— А ребенок?
— Ну, старик, ты даешь! Тем более. Он же не твой. Та как раз потому, что тот, тезка твой, сбухался в хлам, в хламье, его мамаша — и та в ужасе, именно потому она от него не уйдет. Потому что он тоже любит ее, но ты справишься, а он — нет.
— Че-его? Тапочки так любят, а не женщину! — злобно швырнул сигарету в окно Саня, так и не прикурив.
— Ладно, пусть и так. Но она знает, что он живет, пока она с ним. Уйди она — он пропал. Ему гайка. И он это знает. Так и играют в одну игру. Ну, усек?
И в этот момент она вышла из дверей в группе женщин, и Саня медленно, заторможенно открыл дверцу и медленно встал рядом с машиной, а она, оживленно разговаривая и улыбаясь лучисто, шла уже в двух шагах, а Петя наклонился к рулю, и глаза его были полны тоски и знания, он любил старого друга Сашку и потому страдал сейчас; и в этот миг она увидела Саню рядом с собой, замерла, тихонько сказала, нет, пропела, и нет же — тихонько прокричала:
— Уой-й-й!.. — и поднесла сжатые кулачки к щекам, а потом выронила сумочку из кулака и прыгнула ему на шею, а женщины ошарашенно наблюдали эту сцену.
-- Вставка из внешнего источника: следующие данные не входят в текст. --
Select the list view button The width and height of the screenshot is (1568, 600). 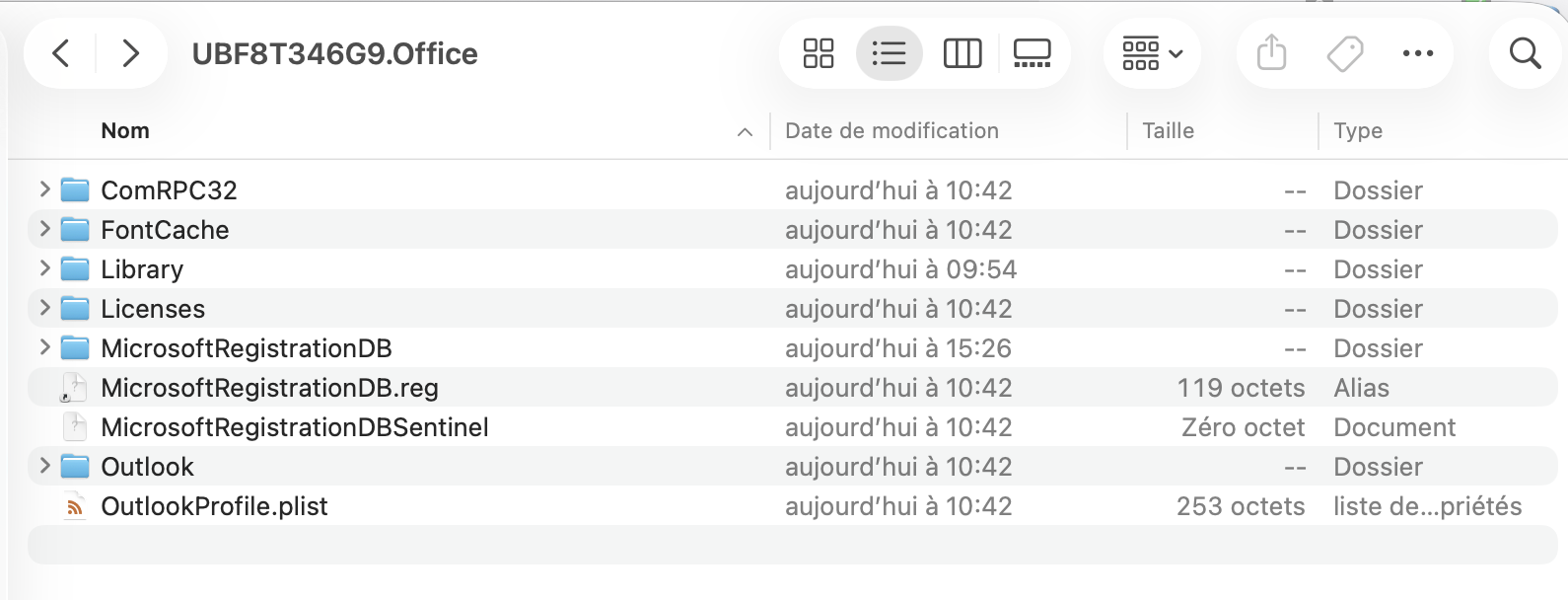click(890, 53)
Она смеялась, что-то стремительно бормотала, целовала его щеки, нос, лоб, а он стоял столбом, лишь придерживая ее плечи, и одна из спутниц Татьяны подняла и аккуратно положила на капот «Жигулей» сумочку, а другая подняла и положила рядом Сашкину фуражку, отлетевшую в сторону. А Петя опустил голову и уткнулся лбом в руль, задрав горько плечи, а Татьяна смеялась и твердила: — Прилетел, нашел!.. Прилетел, нашел и прилетел... Сашка, Сашенька, единственный мой мужчина!..
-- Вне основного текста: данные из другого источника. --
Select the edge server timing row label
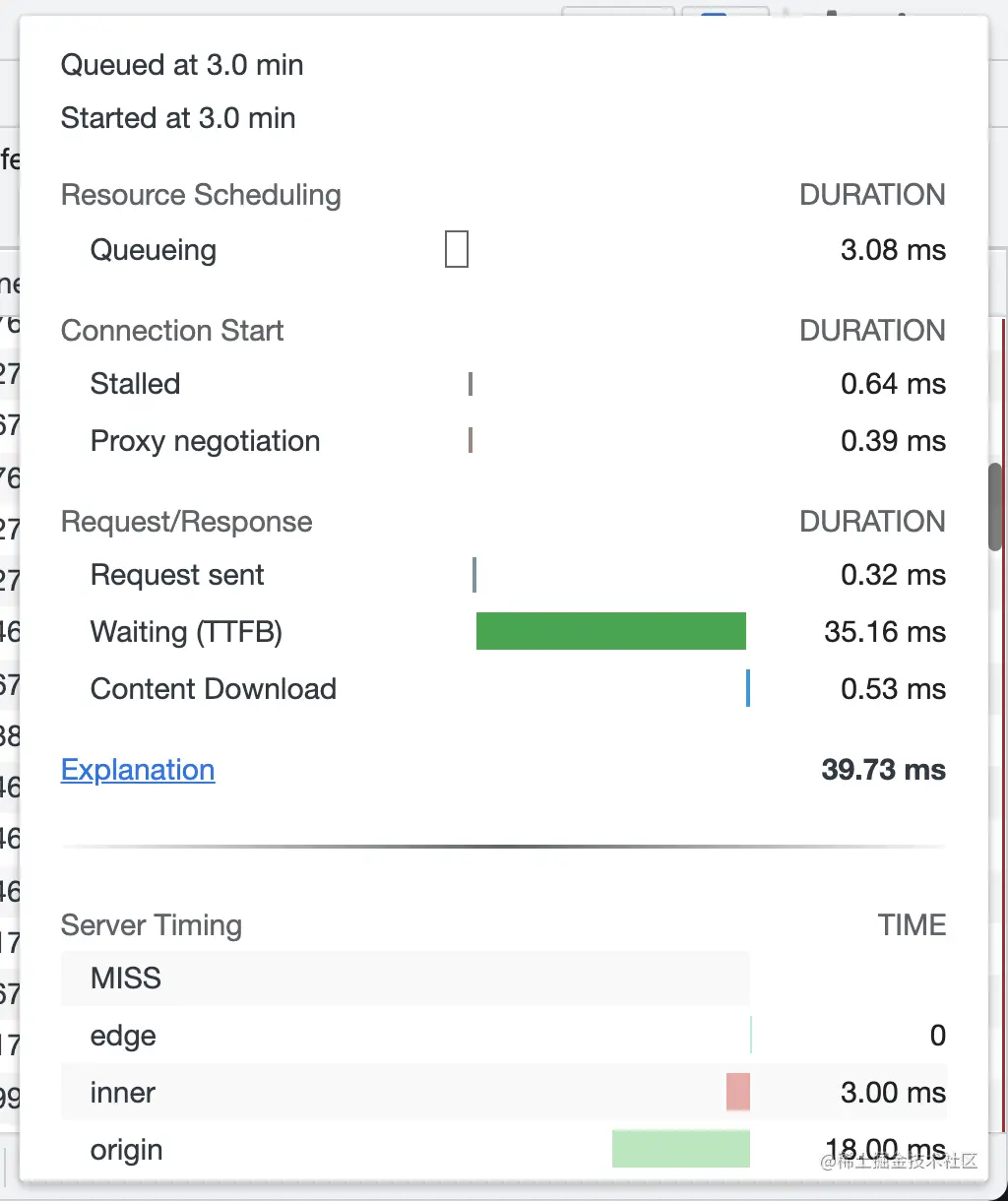 123,1036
...— Командир, заканчиваем квадрат, — сказал в наушниках Машков.
Кучеров встряхнулся и посмотрел в глаза Николая — тот явно устал.
— Сейчас возьму, — негромко предупредил его Кучеров; тот, не отрывая утомленно блестящих глаз от авиагоризонта, неопределенно кивнул.
Кучеров глубоко, словно просыпаясь, вздохнул; так и подмывало открыть, взять и сдвинуть рывком форточку, чтоб взвыл в кабине яростный, лихой ветрище, чтоб ворвался сюда, в устало-деловитую солидность кабины тяжелого бомбардировщика, гул пространства, сотрясенного тоннами летящего металла, грозный вой турбин, свист распоротого неба. Чтоб стало сыро и неуютно, как на осенней привокзальной площади ночью под дождем, чтоб кожа на щеках горела, чтоб кабину заполнил запах моря и мокрой травы... «Но это невозможно, — с усмешкой подумал Кучеров, — невозможно хотя бы потому, что кожа на щеках гореть не будет — она ж под маской. Вот глупость-то...»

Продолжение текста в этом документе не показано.